Got it! Now make it work
Anil Ambani grabbed the headlines in the family split for a variety of reasons. He was the original whistleblower showing just how wrong things were in the Reliance empire (that this was just opportunism, of course, was not evident then) and, from a situation in which his brother virtually cut him off from the empire, he’s now walked away with a valuable chunk of it, including the only company brother Mukesh really created from scratch, Reliance Infocomm.
Yet, for all his bravado and the one-liners such as the one about how his new company has no back gear, Anil Ambani has his work more than cut out for him. For while Mukesh has the proven cash cows, Anil has the cash guzzlers with an uncertain future—sure, the upside is phenomenal, but so is the risk.
While Reliance Energy’s future can look bright only after the state governments genuinely open up the power sector through open access and the state electricity boards become viable entities (both will take years), it is Infocomm that is the more serious problem.
For one, the ADC-avoidance cases (where Infocomm pocketed the access deficit charge payable to BSNL by disguising international calls as local ones) are still going on and BSNL has slapped new demands on Infocomm last week.
This, of course, may not be a worry for Anil Ambani as he’s probably used the existing cases, and the possibility of future criminal liability (changing the caller IDs is illegal as it prevents tracing of calls), to lower the value of Infocomm in the settlement he’s made.
More worrying, from his point of view, is that so far, the company’s been more than a bit of a dud. It has roughly the same number of subscribers as Sunil Mittal’s Bharti, but earns only around 60 per cent of the revenue.

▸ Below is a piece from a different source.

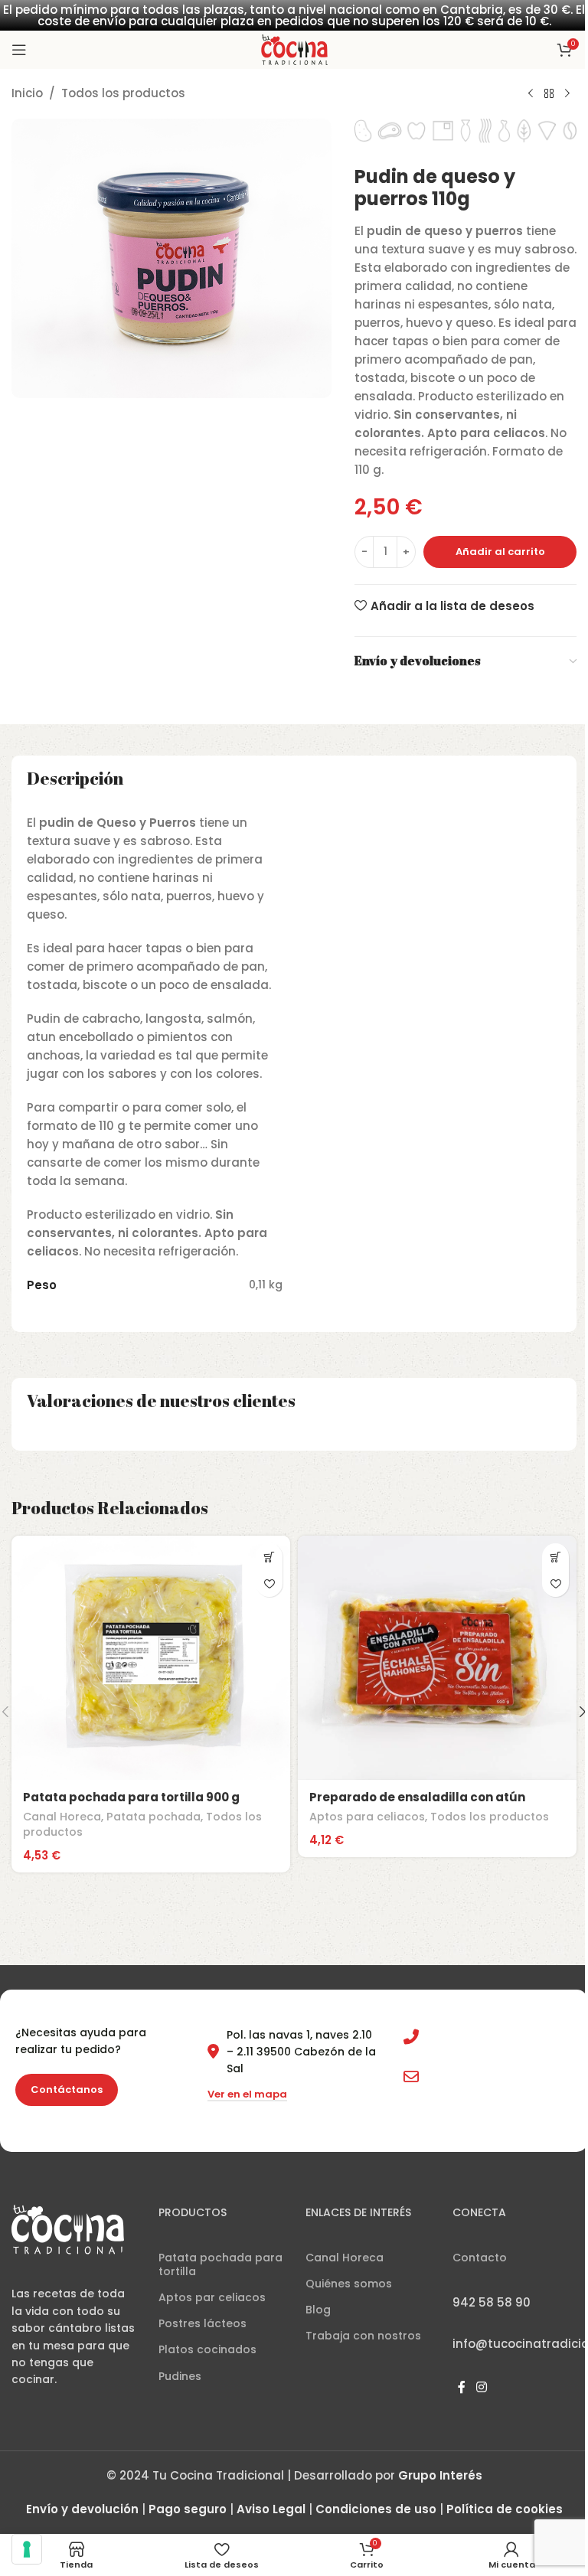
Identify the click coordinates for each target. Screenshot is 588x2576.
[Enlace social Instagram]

Indeed, according to a recent study by the telecom regulator, Trai, while Infocomm and Tata Teleservices (both use CDMA technology) have an average revenue per user (ARPU) of $5.74 (Rs 258) per month, that for GSM players (like Bharti, Hutch, Idea, and BPL, among others) is $8.89 (Rs 400), or around 55 per cent higher—for companies like Hutch, which have more post-paid subscribers (where the ARPU is $20.34), the blended ARPU is around Rs 750 per month.
Even more horrifying is that Infocomm got into such a low-paying-customer rut at a time when it had no shortage of funds (when Mukesh owned it, Reliance Industries poured money into it on demand, apart from Rs 8,100 crore of preferential capital; it even paid over Rs 3,500 crore for subsidised handsets during the Monsoon Hangama days) and when the best minds in Reliance worked overtime to ensure the venture was a success.
How badly the company has been run is best seen from the serious billing problems it continues to have, when billing is one of the basic things any service company gets right from day one.
Not surprisingly, Infocomm’s blitzkrieg petered out even while Mukesh was in charge—the company managed to get 6.2 million subscribers within six months of its operations as its phones/tariffs were virtually free since it did not even pay licence fees as it offered full-blown mobile services without having a licence for that. Once it began paying licence fees and could no longer afford the same level of freebies, it took the company over 18 months to get another 5 million customers.
Another factor that helped Infocomm get the additional subscribers, clearly, was the low tariffs and these, to a large extent, were funded by the money the company made in the ADC-avoidance business. None of this is available to Ambani Jr, the Reliance tap has been shut off, and presumably the ADC-avoidance game is over.
While the funds problem could be solved through an Infocomm IPO (the pricing will be an issue), the problem of getting higher-value customers is partly constrained by the choice of technology since CDMA phones cannot be used for international roaming as yet (in any case, most countries do not have CDMA networks)—so, for all practical purposes, people with passports are unlikely to use Reliance phones.
Till date, changing handsets (and migrating from one phone company to another, like from Reliance to the Tatas or vice versa) is not possible on CDMA networks, either, and that also keeps away high-paying customers. In which case, what is Anil Ambani to do?
Apart from moving quickly to fix billing issues, moving to phones with removable chips, and developing a genuine service organisation (something the Ambanis have never done before), Anil needs to work on fixing the company’s image—given that the company has been found contravening the law twice in two years and has had to shell out around Rs 1,200 crore in fines alone, this is not going to be easy (clearly having 20-25 senior people dealing with government relations in Delhi, as against 5-6 in other companies, has only harmed Infocomm’s operations).
Having 2.2 million square feet of office space over 14 buildings in a 140-acre space with lakes is great, but more successful companies like Bharti operate in a fraction of this. The choice of the earthy Sehwag as brand ambassador as opposed to the classier Sachin (Airtel) or Dravid (Hutch) has also ensured the brand’s appeal has been to the low-paying customers.
While there is talk of Infocomm wanting to get into the GSM business as this is the fastest-growing in the world, this appears unlikely, given the huge costs involved and the fact that there is already a 1-crore- strong user-base on the CDMA platform (it is possible Ambani may toy with having both technologies, though there is no global example of a single user successfully offering both technologies). The choices are tough. As Anil said during the days he was battling brother Mukesh, “the nights are long, and the days will be even longer”.